皆様、はじめまして。インターネット・アカデミーの有滝です。 私が発信するブログのメインテーマは「情報セキュリティ」です。

近年、顧客情報や企業の機密情報を守る上で、求められるセキュリティ技術者のレベルが 高まってきており、それに伴って情報セキュリティの企業研修ニーズも急増しています。また、情報セキュリティに対する意識が低いスタッフが企業内に1人でもいれば、それだけで情報流出の リスクが高まるため、全社員が情報セキュリティの基本を学ばなければいけない時代になりました。

しかしながら、情報セキュリティを体系的にわかりやすく解説している情報サイトは少ないのも事実です。 そのような背景から、ブログを通じて最近話題になっているサイバー攻撃手法やその対策などのノウハウを 皆様に伝えていきたいと考えています。

情報セキュリティを学ぶ上で、まずは最近の事例を数回にわたり取り上げてみます。 今日は「リスト型アカウントハッキング」と呼ばれる不正アクセスに関わる事例をご紹介します。

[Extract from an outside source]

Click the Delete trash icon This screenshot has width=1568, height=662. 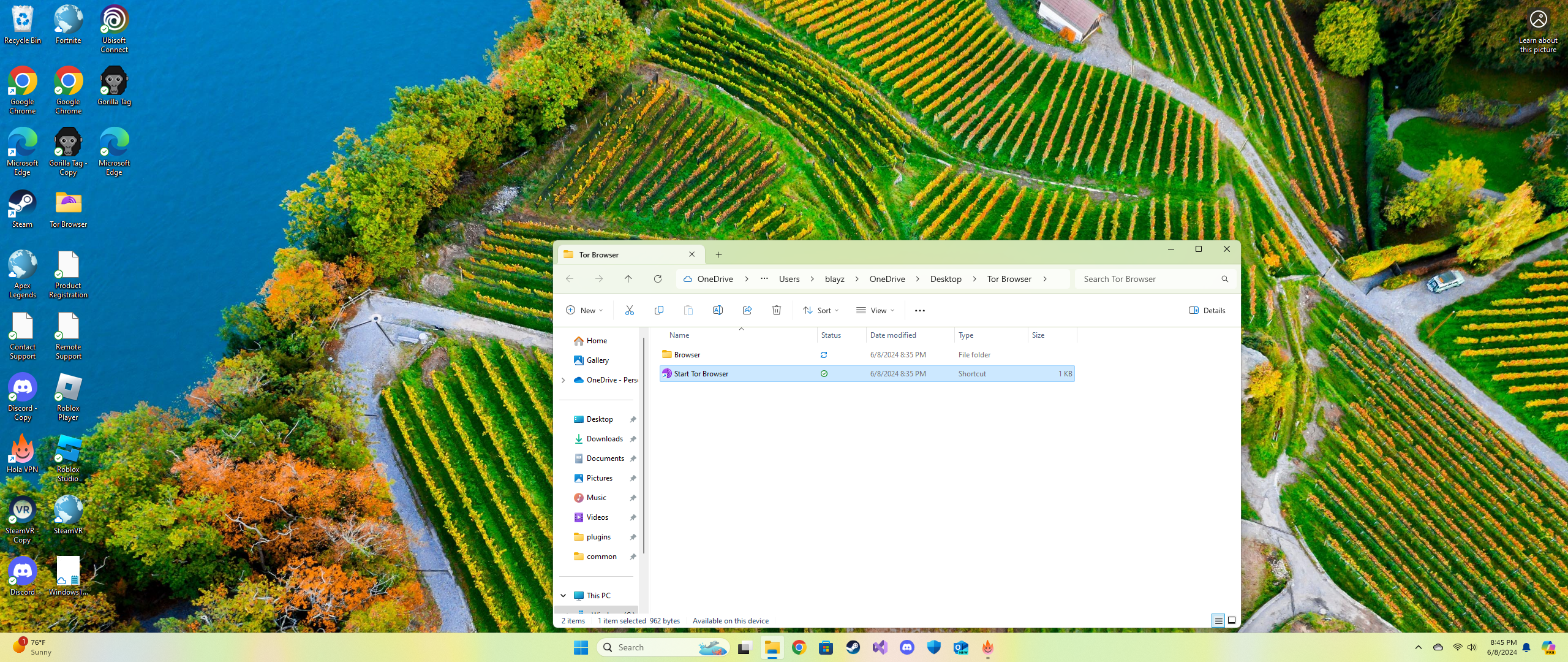click(x=776, y=310)
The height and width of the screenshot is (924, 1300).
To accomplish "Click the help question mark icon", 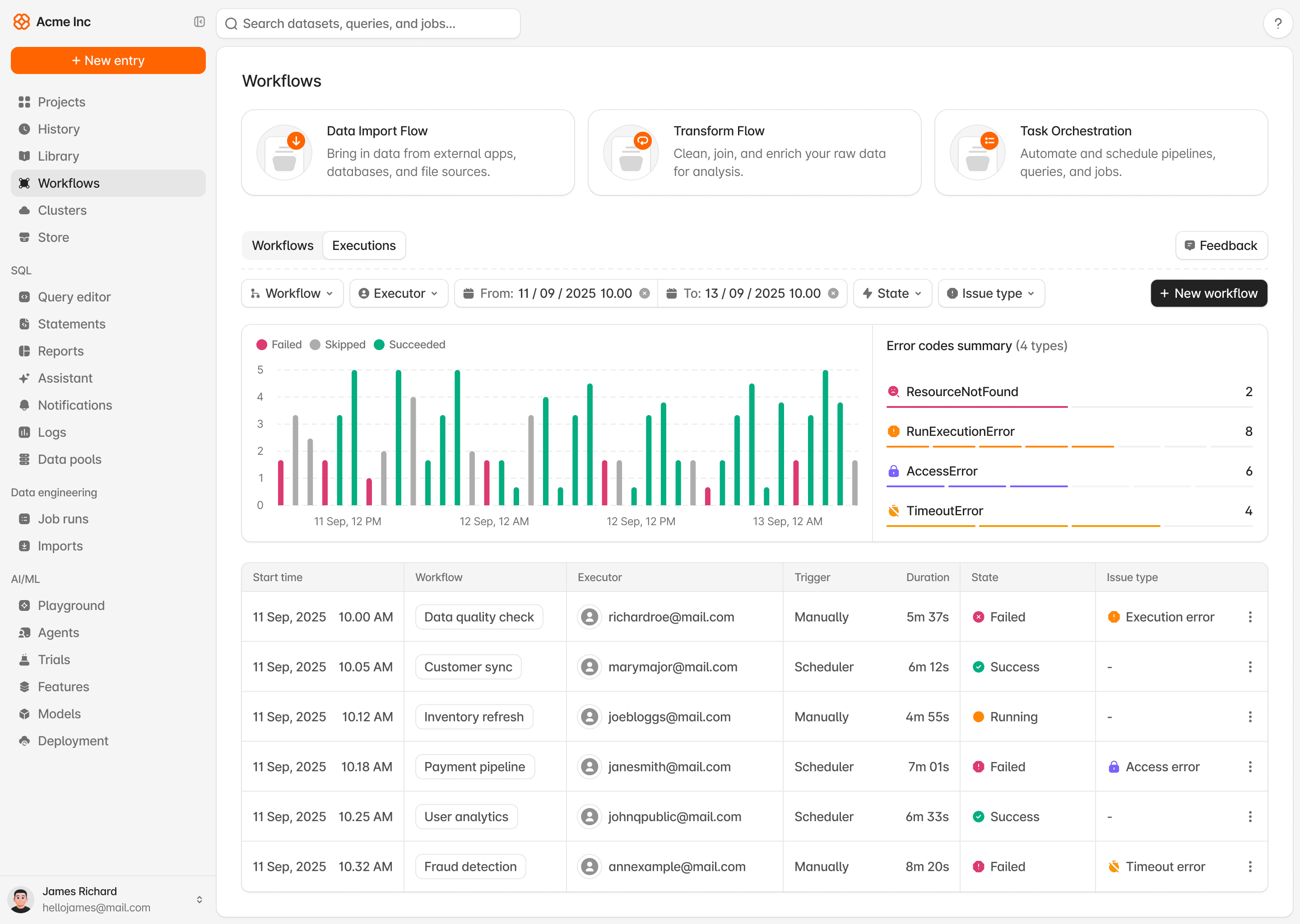I will point(1278,23).
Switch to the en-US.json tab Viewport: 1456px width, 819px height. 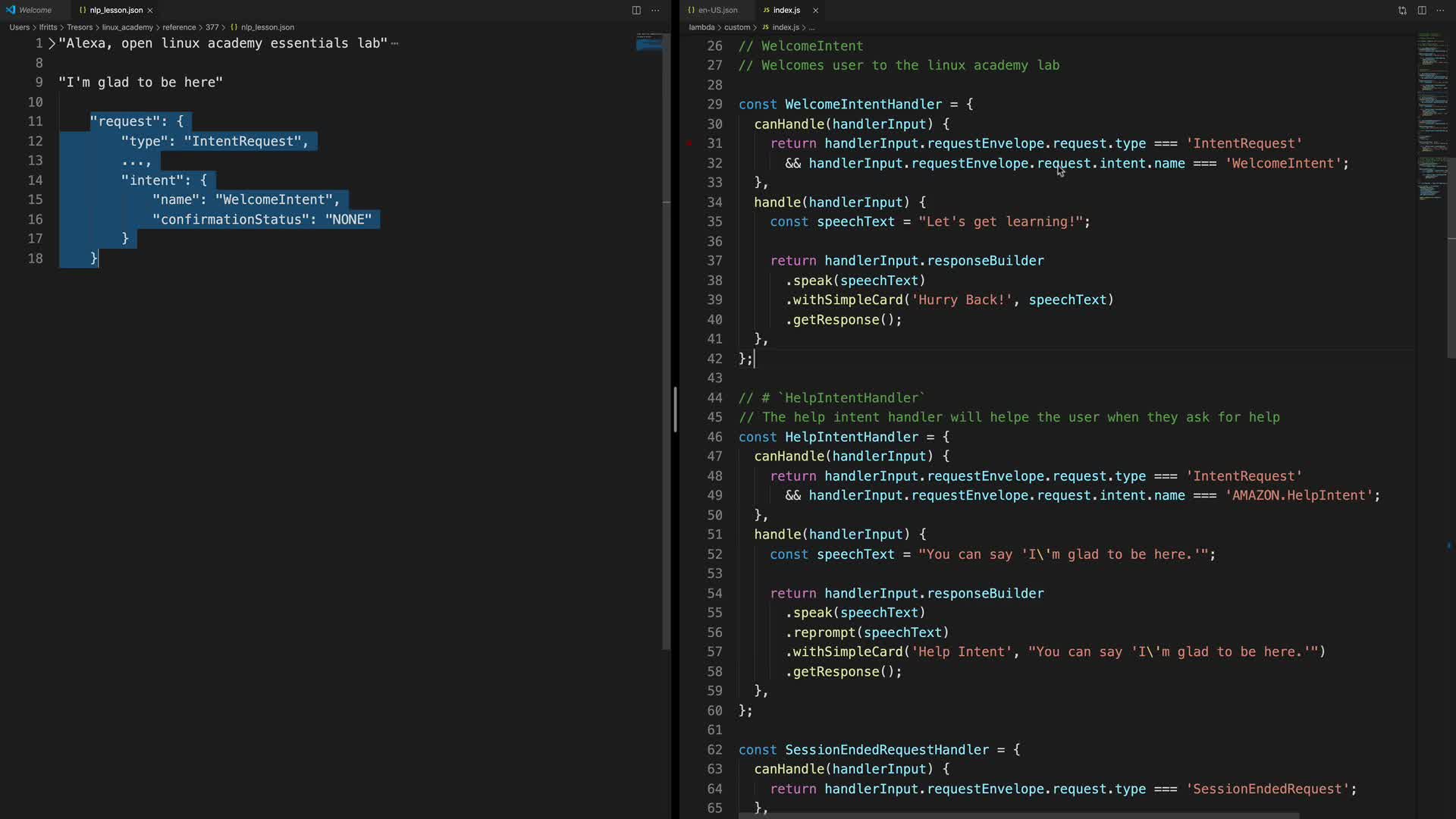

IT業界まるわかりガイドは、日本初Web専門スクールのインターネット・アカデミーが運営する業界情報メディアです。最新の業界情報を、初心者にも分かりやすくご紹介しています。

目次

リスト型アカウントハッキングの手口

2014年6月頃から、国内の企業サイトを狙って「リスト型アカウントハッキング(リスト型攻撃)」 と呼ばれる手法を用いた不正アクセス事件が多発しています。

リスト型アカウントハッキングとは、まず他社のWebサービスから何らかの形で流出したアカウントの情報 (ユーザーIDとパスワード)のリストを入手し、これを利用して、他のWebサービスに対して不正なログインを 試みるサイバー攻撃のことです。

ユーザーが複数のサイトでIDやパスワードを使い回していると、そのうちの一つのサイトからアカウント情報が 流出した場合、流出情報のリストを利用して不正にログインされ、アカウントを乗っ取られてしまうのです。 不正ログインによりアカウントのユーザーになりすまされると、蓄積していたポイントの不正使用、 メールアドレスなどの個人情報の閲覧、本人になりすましてのコメントの投稿などの被害に遭うおそれがあります。

企業への被害

このパスワードリスト型ハッキングによる攻撃は、2014年6月に不正アクセスによる被害を発表した企業のうち、 ドワンゴとミクシィの2社を例に取ってみても、ログイン試行回数は実に800万回弱にも及び、このうち実際に 不正ログインに成功した回数は50万回にものぼりました。ドワンゴは不正ログインを試みたアクセス元の IPアドレスを特定したものの、攻撃者はIPアドレスを変えながら攻撃を続けたとみられ、 攻撃を封じ込めることはできていません。

リスト型攻撃への対策

攻撃者に頻繁にIPアドレスを変えられてしまうと、正規のユーザーのログイン試行と区別することは難しくなります。 あまり厳格にログインを制限してしまうと、今度はユーザーの利便性が損なわれる事態になりかねないため、 サイト管理者の側としては、抜本的な対策を講じるのは難しいのです。

一方、ユーザー側としては、「複数のサイトで同じパスワードを使い回さない」というのが 唯一最大の対策となります。どうしても複数のパスワードを覚えられないのであれば、利用するサイトを 重要度によって区別し、不正にアクセスされた場合に被害が大きい重要なサービスだけでも、 別のパスワードを使用すると良いでしょう。

攻撃者はポイントを不正利用して金銭を得たり、不正入手した個人情報の売却することを目的としています。 そのようなメリットがある限り、今後もリスト型アカウントハッキングは繰り返されるでしょう。 不正アクセスの被害に遭う前に、パスワードの使い回しはやめましょう。